Os dois trabalham juntos para gerar eclipse. Como o nome sugere, o ocultismo O disco que bloqueia o solpermitindo que um coronógrafo estude a tênue atmosfera externa do Sol, ou coroamuitas vezes ficam impressionados com o brilho avassalador da estrela.
O trabalho exigia um vôo em formação extremamente preciso: dois satélite Cruza o espaço a uma distância de aproximadamente 150 metros (500 pés), mantendo sua posição com precisão de 1 mm. Se o místico ou o coronógrafo falharem, a missão estará efetivamente encerrada.
Portanto, os acontecimentos do mês passado foram uma má notícia para a equipe Proba-3. Funcionários da ESA disseram num relatório que a anomalia do coronógrafo “desencadeou uma reação em cadeia que resultou numa perda gradual da atitude da nave espacial e impediu-a de entrar no modo de segurança esperado”. Declaração em 6 de março.
Mas, como afirma a atualização de hoje, as coisas estão muito melhores agora. A estação terrestre da Agência Espacial Europeia em Villafranca, na Espanha, recebeu o pacote de dados do coronógrafo, que fornece informações sobre a tensão e temperatura do satélite, entre outras propriedades.

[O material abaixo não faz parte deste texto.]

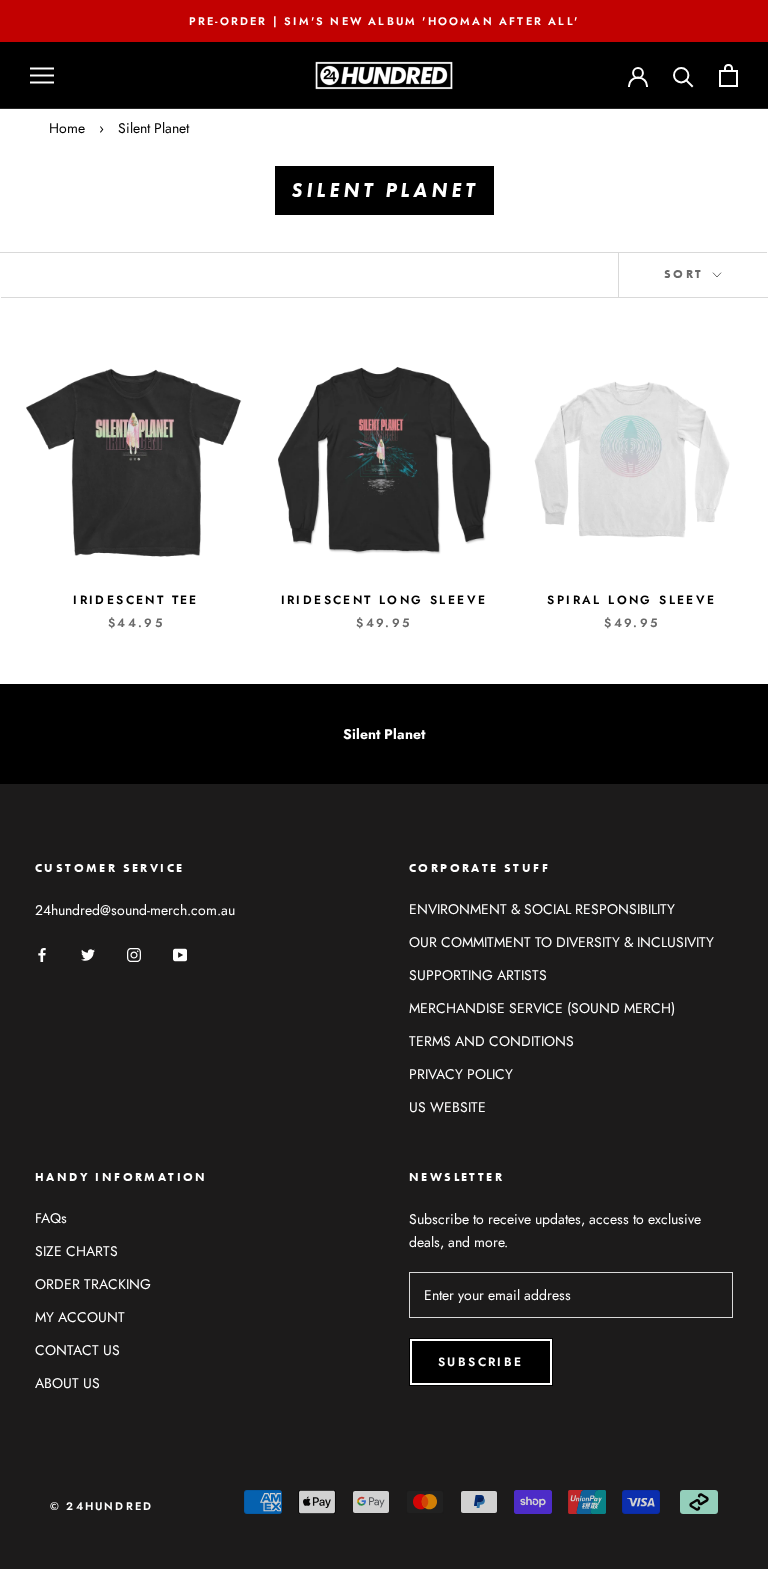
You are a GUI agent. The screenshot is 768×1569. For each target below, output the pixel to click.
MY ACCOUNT (80, 1317)
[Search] (683, 75)
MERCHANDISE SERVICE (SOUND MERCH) (542, 1008)
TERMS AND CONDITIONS (491, 1041)
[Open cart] (728, 75)
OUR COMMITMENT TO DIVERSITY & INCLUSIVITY (561, 942)
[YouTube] (180, 953)
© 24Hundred (101, 1506)
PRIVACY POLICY (461, 1074)
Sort (686, 274)
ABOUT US (67, 1383)
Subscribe (481, 1362)
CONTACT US (77, 1350)
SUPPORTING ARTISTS (478, 975)
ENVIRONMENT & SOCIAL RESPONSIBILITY (542, 909)
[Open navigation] (42, 75)
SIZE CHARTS (76, 1251)
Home (67, 128)
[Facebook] (42, 953)
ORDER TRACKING (93, 1284)
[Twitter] (88, 953)
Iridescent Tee (136, 600)
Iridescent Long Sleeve (384, 600)
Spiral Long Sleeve (631, 600)
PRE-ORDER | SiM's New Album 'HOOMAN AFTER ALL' (384, 21)
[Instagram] (134, 953)
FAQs (51, 1218)
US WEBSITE (447, 1107)
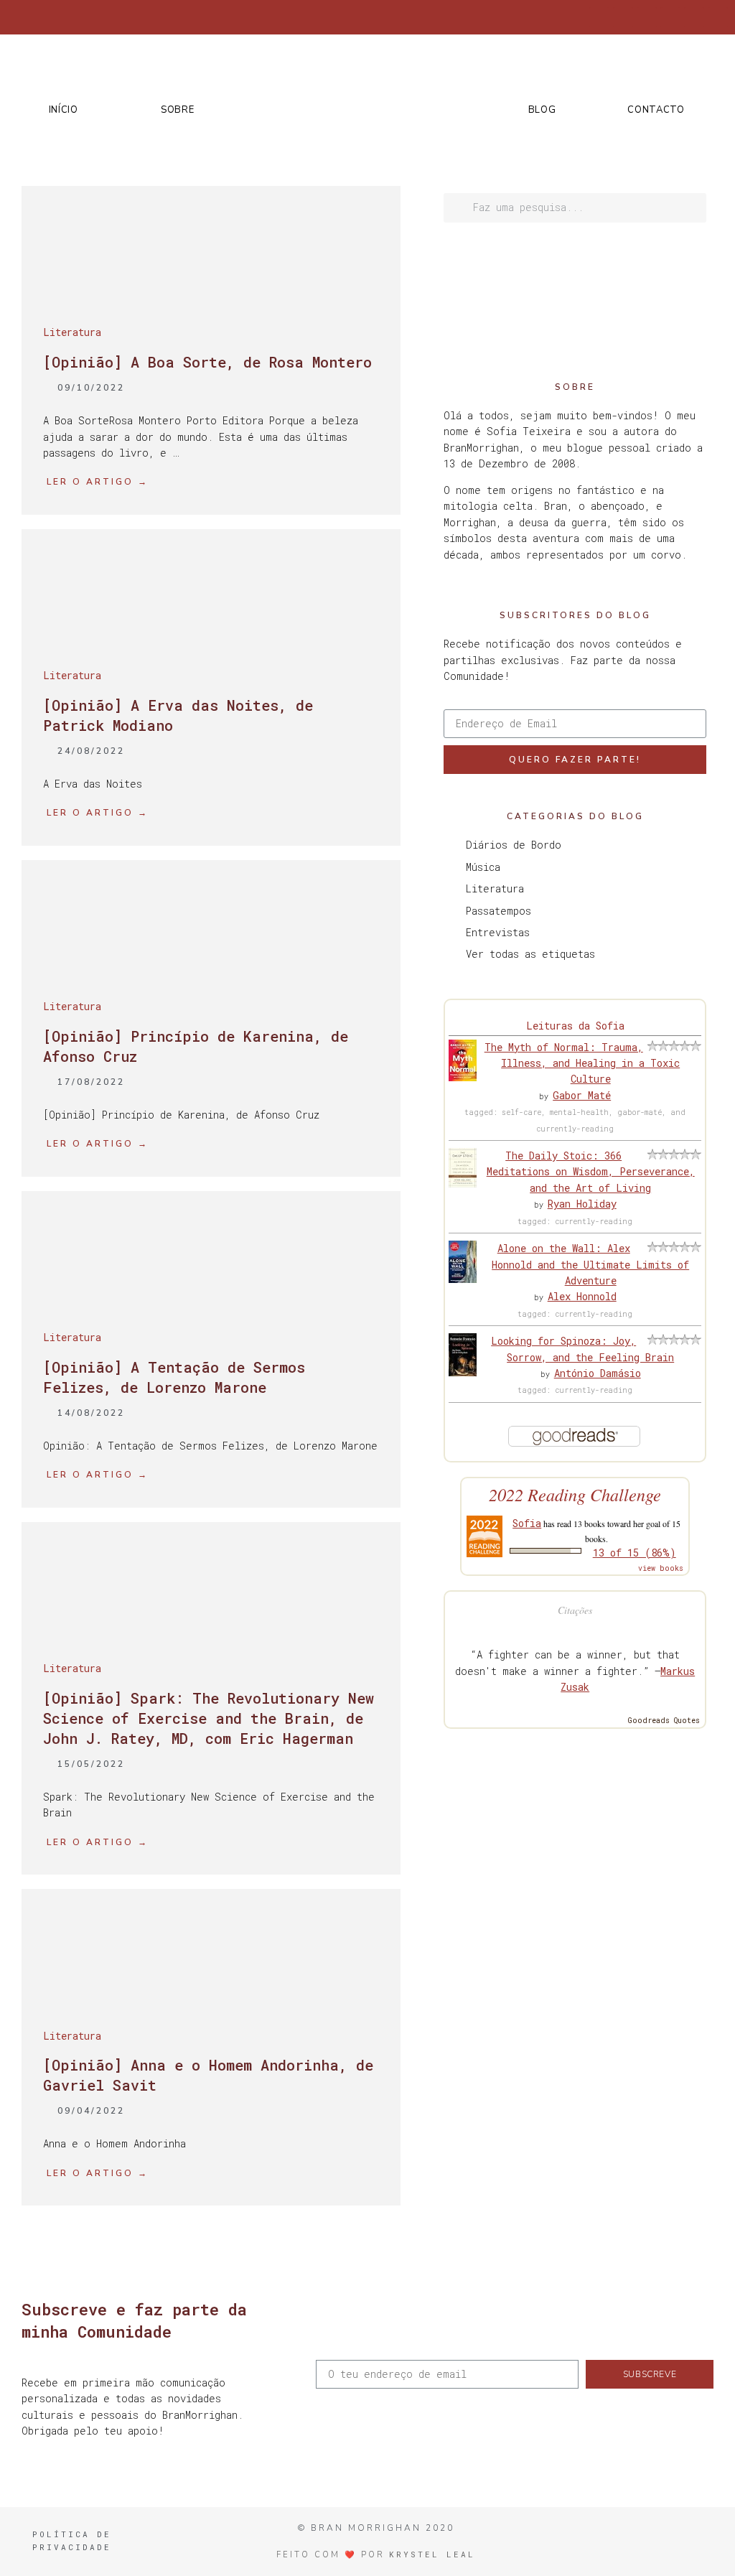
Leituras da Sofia (575, 1025)
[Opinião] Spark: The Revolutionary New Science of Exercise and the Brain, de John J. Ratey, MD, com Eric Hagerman (208, 1718)
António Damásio (597, 1373)
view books (660, 1568)
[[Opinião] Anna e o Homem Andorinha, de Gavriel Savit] (211, 1992)
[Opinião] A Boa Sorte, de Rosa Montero (207, 362)
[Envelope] (718, 17)
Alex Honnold (582, 1296)
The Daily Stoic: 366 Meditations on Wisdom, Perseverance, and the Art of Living (591, 1172)
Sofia (526, 1523)
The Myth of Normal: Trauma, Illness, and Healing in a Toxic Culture (582, 1063)
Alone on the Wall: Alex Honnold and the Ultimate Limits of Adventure (590, 1264)
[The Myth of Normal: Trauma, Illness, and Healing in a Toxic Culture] (463, 1077)
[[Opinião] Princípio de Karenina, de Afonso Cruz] (211, 964)
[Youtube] (694, 17)
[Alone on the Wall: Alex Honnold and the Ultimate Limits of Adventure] (463, 1279)
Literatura (72, 332)
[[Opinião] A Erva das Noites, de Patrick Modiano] (211, 633)
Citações (575, 1610)
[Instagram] (647, 17)
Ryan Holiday (582, 1203)
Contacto (656, 109)
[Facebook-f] (599, 17)
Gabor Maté (582, 1095)
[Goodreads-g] (670, 17)
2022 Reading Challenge (575, 1494)
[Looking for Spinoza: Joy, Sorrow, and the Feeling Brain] (463, 1372)
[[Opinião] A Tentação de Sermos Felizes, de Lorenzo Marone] (211, 1295)
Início (63, 109)
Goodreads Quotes (664, 1720)
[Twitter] (623, 17)
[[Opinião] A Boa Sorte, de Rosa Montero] (211, 290)
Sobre (178, 109)
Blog (542, 109)
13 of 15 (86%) (634, 1552)
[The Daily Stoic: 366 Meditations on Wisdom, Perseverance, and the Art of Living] (463, 1183)
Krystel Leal (432, 2554)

O satélite está atualmente em condição estável e em “modo de segurança” de proteção. Mas ainda não está fora de perigo. Funcionários da ESA disseram hoje numa atualização que a equipa da missão está a realizar exames de saúde para determinar se houve algum dano.
“Os painéis solares da espaçonave estão voltados para solalimentando os componentes eletrônicos essenciais da nave e usando a energia restante para carregar as baterias”, disseram eles. “Depois de flutuar no espaço por um mês e serem expostos ao frio extremo, os sistemas a bordo precisam de tempo para aquecer antes que qualquer ação significativa possa ser tomada.”